What is needed >> A complete, word-for-word restatement of the entries is needed.

Supplied material >>
====
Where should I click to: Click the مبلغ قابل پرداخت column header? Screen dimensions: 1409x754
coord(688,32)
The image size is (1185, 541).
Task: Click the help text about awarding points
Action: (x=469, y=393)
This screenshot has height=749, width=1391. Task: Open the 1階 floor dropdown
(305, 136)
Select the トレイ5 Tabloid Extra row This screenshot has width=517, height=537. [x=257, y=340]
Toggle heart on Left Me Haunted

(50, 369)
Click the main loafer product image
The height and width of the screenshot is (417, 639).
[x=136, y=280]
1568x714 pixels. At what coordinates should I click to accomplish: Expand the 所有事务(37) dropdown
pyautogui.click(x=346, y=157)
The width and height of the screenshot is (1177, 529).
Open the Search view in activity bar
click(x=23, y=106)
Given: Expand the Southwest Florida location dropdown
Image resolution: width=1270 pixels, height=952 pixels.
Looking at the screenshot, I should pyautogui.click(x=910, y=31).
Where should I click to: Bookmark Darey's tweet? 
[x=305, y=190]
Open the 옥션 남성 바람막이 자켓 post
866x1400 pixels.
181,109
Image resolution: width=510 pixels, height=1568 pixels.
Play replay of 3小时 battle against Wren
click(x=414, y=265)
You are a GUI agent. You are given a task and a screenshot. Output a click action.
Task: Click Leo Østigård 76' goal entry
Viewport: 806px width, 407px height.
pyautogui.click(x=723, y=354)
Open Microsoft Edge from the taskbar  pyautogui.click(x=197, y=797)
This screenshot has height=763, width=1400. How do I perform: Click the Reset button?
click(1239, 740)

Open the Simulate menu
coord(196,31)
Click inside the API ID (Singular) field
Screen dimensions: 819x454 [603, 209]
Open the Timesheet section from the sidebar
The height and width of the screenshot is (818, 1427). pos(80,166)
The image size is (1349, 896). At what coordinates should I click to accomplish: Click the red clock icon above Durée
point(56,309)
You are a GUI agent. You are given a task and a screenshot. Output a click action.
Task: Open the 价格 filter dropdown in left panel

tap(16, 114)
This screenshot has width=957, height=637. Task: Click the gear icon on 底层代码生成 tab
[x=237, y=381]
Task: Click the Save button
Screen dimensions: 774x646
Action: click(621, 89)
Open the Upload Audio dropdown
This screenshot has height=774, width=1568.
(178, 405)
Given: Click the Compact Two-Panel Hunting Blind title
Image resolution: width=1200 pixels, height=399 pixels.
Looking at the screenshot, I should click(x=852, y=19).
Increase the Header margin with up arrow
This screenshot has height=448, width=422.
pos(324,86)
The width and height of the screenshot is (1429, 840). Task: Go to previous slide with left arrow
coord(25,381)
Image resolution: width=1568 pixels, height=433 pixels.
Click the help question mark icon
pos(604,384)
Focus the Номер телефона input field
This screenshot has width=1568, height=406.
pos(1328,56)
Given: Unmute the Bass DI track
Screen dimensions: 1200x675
====
Solution for this task >>
Where should I click to: Click the مبلغ قابل پرداخت column header? Screen dimensions: 1409x754
coord(688,32)
The image size is (1185, 541).
Task: Click the help text about awarding points
Action: (x=469, y=393)
This screenshot has height=749, width=1391. Task: Open the 1階 floor dropdown
(305, 136)
Select the トレイ5 Tabloid Extra row This screenshot has width=517, height=537. [x=257, y=340]
Toggle heart on Left Me Haunted

(50, 369)
Click the main loafer product image
The height and width of the screenshot is (417, 639).
[x=136, y=280]
1568x714 pixels. At what coordinates should I click to accomplish: Expand the 所有事务(37) dropdown
pyautogui.click(x=346, y=157)
The width and height of the screenshot is (1177, 529).
Open the Search view in activity bar
click(x=23, y=106)
Given: Expand the Southwest Florida location dropdown
Image resolution: width=1270 pixels, height=952 pixels.
Looking at the screenshot, I should pyautogui.click(x=910, y=31).
Where should I click to: Bookmark Darey's tweet? 
[x=305, y=190]
Open the 옥션 남성 바람막이 자켓 post
866x1400 pixels.
181,109
Image resolution: width=510 pixels, height=1568 pixels.
Play replay of 3小时 battle against Wren
click(x=414, y=265)
You are a GUI agent. You are given a task and a screenshot. Output a click action.
Task: Click Leo Østigård 76' goal entry
Viewport: 806px width, 407px height.
pyautogui.click(x=723, y=354)
Open Microsoft Edge from the taskbar  pyautogui.click(x=197, y=797)
This screenshot has height=763, width=1400. How do I perform: Click the Reset button?
click(1239, 740)

Open the Simulate menu
coord(196,31)
Click inside the API ID (Singular) field
Screen dimensions: 819x454 [603, 209]
Open the Timesheet section from the sidebar
The height and width of the screenshot is (818, 1427). pos(80,166)
The image size is (1349, 896). At what coordinates should I click to accomplish: Click the red clock icon above Durée
point(56,309)
You are a GUI agent. You are given a task and a screenshot. Output a click action.
Task: Open the 价格 filter dropdown in left panel

tap(16, 114)
This screenshot has width=957, height=637. Task: Click the gear icon on 底层代码生成 tab
[x=237, y=381]
Task: Click the Save button
Screen dimensions: 774x646
Action: click(621, 89)
Open the Upload Audio dropdown
This screenshot has height=774, width=1568.
(178, 405)
Given: Click the Compact Two-Panel Hunting Blind title
Image resolution: width=1200 pixels, height=399 pixels.
Looking at the screenshot, I should click(x=852, y=19).
Increase the Header margin with up arrow
This screenshot has height=448, width=422.
pos(324,86)
The width and height of the screenshot is (1429, 840). Task: Go to previous slide with left arrow
coord(25,381)
Image resolution: width=1568 pixels, height=433 pixels.
Click the help question mark icon
pos(604,384)
Focus the Номер телефона input field
This screenshot has width=1568, height=406.
pos(1328,56)
Given: Unmute the Bass DI track
Screen dimensions: 1200x675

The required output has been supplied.